I confrati, per come ci racconta in un suo scritto il sacerdote don Giò Andrea Guarino, percorrevano le strade portando con se “li stromenti di tortura”; e ciò ci lascia quindi immaginare che praticassero gesti di penitenza, magari solo simbolici, percuotendosi con delle fruste. Ma, attraverso i ricordi di taluni nostri anziani, troviamo anche che la pratica della penitenza in tempi di Carnevale, pur se con modalità differenti, era ancora ben diffusa a Termini fin negli anni sessanta del novecento. Tutto accadeva proprio negli ultimi tre giorni di Carnevale nella chiesa del Carmelo; chiesa dove si teneva un triduo che si concludeva il Martedì Grasso. In quei giorni veniva esposto alla venerazione dei fedeli un mezzo busto che rappresentava il Sacro Volto di Cristo, che vedete nella foto, e che ancora oggi si conserva nella stessa parrocchia.
Qualcuno lo riteneva anche miracoloso ed erano tanti i termitani che partecipavano alle celebrazioni. Tutti si riunivano in preghiera davanti a quella cappella che in quegli anni era affidata alla custodia dei Torregrossa; una nota famiglia di commercianti di legname che proprio li, a pochi passi, avevano la loro abitazione e parte dei loro magazzini. Tale tradizione, che alla chiesa del Carmelo pare fosse ben più antica, era diversa cosa dalle cosiddette “Quarantore”; usanza questa che prevede invece l’esposizione del SS. Sacramento, e che era stata introdotta da San Carlo Borromeo proprio con l’intenzione di riparare ai peccati che venivano commessi durante il periodo carnevalesco.

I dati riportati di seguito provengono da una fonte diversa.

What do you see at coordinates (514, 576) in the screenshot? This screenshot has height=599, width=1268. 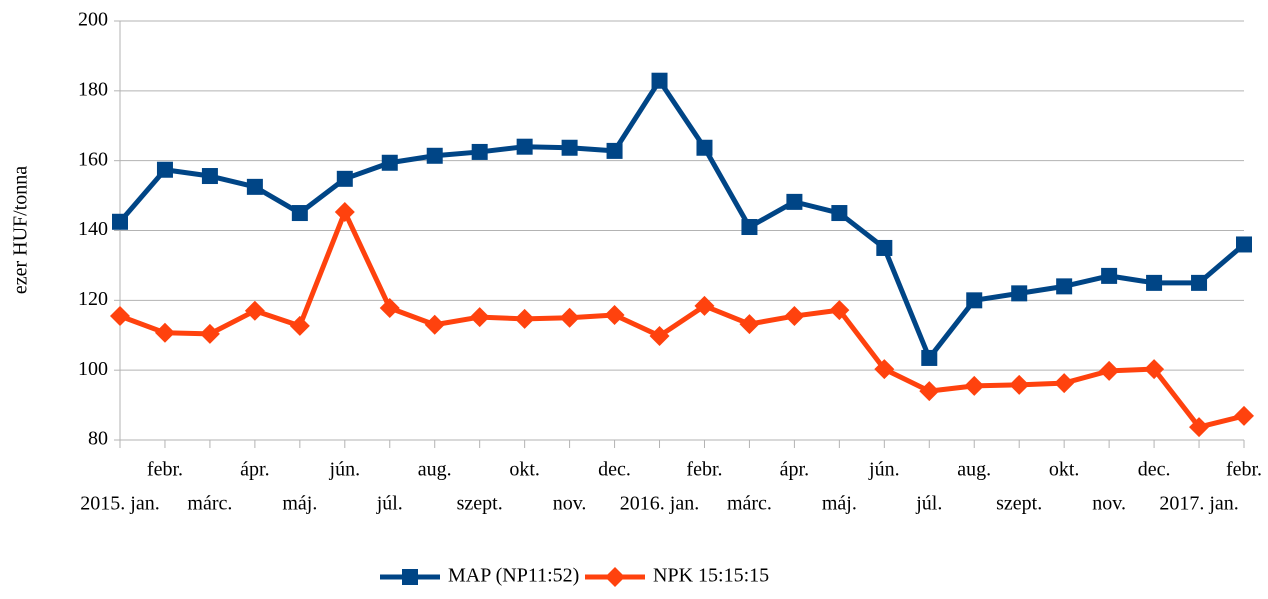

Ma mi si narra pure che nessun termitano rinunziava comunque al gran finale del suo Carnevale; e così, dopo le preghiere in chiesa, ci si recava tutti in piazza Duomo dove al calar della sera si andava ad assistere al rogo du nannu. In chiusura infatti, e questo è documentato fin verso la fine degli anni sessanta, sulla piazza giungeva un corteo di ripitanti che, così come anticamente facevano anche i Napolitì fuori Porta Palermo, arrivava con in testa u nannu; nella fattispecie un pupazzo di paglia e pezze appeso ad una canna che, dopo la lettura del testamento, veniva bruciato segnando la fine della festa. Iniziava così il tempo di Quaresima.